=== TEXT SEGMENT ===

TensorRT is a high-performance deep learning inference optimizer and runtime library developed by NVIDIA. It’s specifically designed for production environments and optimized for NVIDIA GPUs. The primary goal of TensorRT is to accelerate deep learning inference, which is the process of using a trained neural network model to make predictions based on new data.
TensorRT compiles models from native formats like PyTorch, TensorFlow, or ONNX into a highly optimized engine specific to the GPU where such a compilation happens. After the engine file is built, it can be used across the GPU family, e.g., Turing or Ampere, but ideally, it is worth compiling the engine for a specific GPU. The same applies to Nvidia Jetson devices.
In addition to the device family, TensorRT can also use other configuration parameters like batch size or precision when building the desired engine.
The compilation is a prolonged process, taking many minutes to complete; for example, YOLOV8 compilation may require 10-20 minutes, even on the most capable hardware. It heavily depends on the single-core performance of CPU and GPU RAM available. Compilation is especially painful when executed on Nvidia Jetson hardware. Such a compute-intensive process may cause edge CPU/GPU throttling and even crash.
Thus, it is beneficial to implement the mechanism checking the presence of the usable cached engine file before compiling the model unconditionally. If the engine is in place, the software can load it to save time.
Another side of TensorRT is deep learning inference. Optimized engines evaluated with TensorRT much faster than the same models with CUDA or OpenCL on the same hardware. According to Nvidia, TensorRT can give you up to 6 times faster inference than regular CUDA-based inference. In our practice, we registered a 2-3 times speed increase, even for FP16 precision, without switching to INT8.

=== SUPPLIED ENTRIES ===

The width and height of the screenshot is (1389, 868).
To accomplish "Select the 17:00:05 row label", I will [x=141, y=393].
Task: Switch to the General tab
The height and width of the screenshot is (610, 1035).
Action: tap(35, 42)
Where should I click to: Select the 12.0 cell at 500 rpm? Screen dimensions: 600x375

===

EXERCISE INSTRUCTIONS:
- 1) In the TensorRT text, rewrite the passage between "TensorRT compiles models" and "the desired engine.", inclusive, swapping "batch size" for "workspace size".
- 2) What speed increase does the TensorRT text report the authors registered in their own practice?

SOLUTIONS BY TASK:
- 1)
TensorRT compiles models from native formats like PyTorch, TensorFlow, or ONNX into a highly optimized engine specific to the GPU where such a compilation happens. After the engine file is built, it can be used across the GPU family, e.g., Turing or Ampere, but ideally, it is worth compiling the engine for a specific GPU. The same applies to Nvidia Jetson devices.
In addition to the device family, TensorRT can also use other configuration parameters like workspace size or precision when building the desired engine.

- 2) A 2-3 times speed increase, even at FP16 precision and without switching to INT8.